[Start of Selected extract]
Tuesday, March 31, 2009

Want Cheap Storage @ Home?

Okay, I've been asked several times what I use for bulk data storage at home. A lot of the tools I use for production systems are exactly the same and saving money by using commodity hardware at the office is just as easy. (ie if I can create 12TB single-fault reliable array at home for under $2k, then why spend $80k at the office???)

I bought a Norco RPC-4020 ($290) case which has 20x3.5" SATA drive bays with unfortunately flimsy trays in which I've mounted a cheap dual 2GHz AMD Opteron server motherboard with 4 PCI-X (133MHz/64bit) slots from eBay ($120), search "Monarch". The eBay deal included 4GB ECC RAM and a 120GB IDE HD. Then I bought 8x1.5TB Seagate drives ($130/ea for $1060 delivered). I added that with my old set of 6xHitachi 500GB, 6xWD 750GB and 2xSuperMicro AOC-SAT2-MV8 8 Port SATA controllers for $100 ea. After a bit of "Aggie Engineering" getting the Opterons cooled properly in the case (without buying new heatsinks) I assembled the parts was off to the races.

I downloaded and installed OpenSolaris 2008.11 for x86 on the 120GB and then created 3 RAIDZ pools and then created ZFS filesystems on them and shared via CIFS to my Windows and Mac machines. If you're brave, you can stripe/cat your raidzs together, but I left them separate so I can more easily upgrade the 300GB drives to 2TB drives later this year (because you can't remove devices from a zpool).
[End of Selected extract]
[Start of Supplied data]
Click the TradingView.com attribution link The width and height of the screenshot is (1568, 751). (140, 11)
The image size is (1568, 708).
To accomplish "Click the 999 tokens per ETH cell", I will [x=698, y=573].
[End of Supplied data]
-- Exercise goal --
Rewrite the home storage post from "Tuesday, March 31, 2009" to "at the office???)", putting "off-the-shelf hardware" in place of "commodity hardware". This data was drawn from a separate source.

-- Completed exercise --
Tuesday, March 31, 2009

Want Cheap Storage @ Home?

Okay, I've been asked several times what I use for bulk data storage at home. A lot of the tools I use for production systems are exactly the same and saving money by using off-the-shelf hardware at the office is just as easy. (ie if I can create 12TB single-fault reliable array at home for under $2k, then why spend $80k at the office???)